(Records from a collection)
*-*-*

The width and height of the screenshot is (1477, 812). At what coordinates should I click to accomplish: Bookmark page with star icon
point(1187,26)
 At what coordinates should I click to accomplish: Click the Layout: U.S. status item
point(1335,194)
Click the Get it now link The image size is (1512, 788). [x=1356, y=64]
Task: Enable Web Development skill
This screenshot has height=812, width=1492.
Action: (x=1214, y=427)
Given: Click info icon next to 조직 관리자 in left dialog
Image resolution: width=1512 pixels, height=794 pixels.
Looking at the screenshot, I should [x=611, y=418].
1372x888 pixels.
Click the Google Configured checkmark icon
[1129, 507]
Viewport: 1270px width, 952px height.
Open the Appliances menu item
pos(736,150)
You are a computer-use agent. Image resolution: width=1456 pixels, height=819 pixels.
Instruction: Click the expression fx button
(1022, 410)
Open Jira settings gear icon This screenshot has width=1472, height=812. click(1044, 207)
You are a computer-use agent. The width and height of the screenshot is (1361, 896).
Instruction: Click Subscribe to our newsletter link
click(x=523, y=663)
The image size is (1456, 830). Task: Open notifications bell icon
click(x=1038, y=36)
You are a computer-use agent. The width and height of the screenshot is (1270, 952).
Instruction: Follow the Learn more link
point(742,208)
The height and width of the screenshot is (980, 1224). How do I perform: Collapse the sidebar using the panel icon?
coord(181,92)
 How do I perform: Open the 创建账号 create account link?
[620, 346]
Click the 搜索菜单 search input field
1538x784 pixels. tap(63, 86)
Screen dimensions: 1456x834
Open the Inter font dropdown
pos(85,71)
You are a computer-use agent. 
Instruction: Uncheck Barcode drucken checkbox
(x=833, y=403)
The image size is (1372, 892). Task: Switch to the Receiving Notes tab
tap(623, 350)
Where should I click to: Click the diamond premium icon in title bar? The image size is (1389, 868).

*-*-*

■ **Problem to solve**
Your task is to retype the entries verbatim, starting with the line that holds "Task: Enable Web Development skill" and stopping after the line that holds "Given: Click info".

■ **Answer to this task**
Task: Enable Web Development skill
This screenshot has height=812, width=1492.
Action: (x=1214, y=427)
Given: Click info icon next to 조직 관리자 in left dialog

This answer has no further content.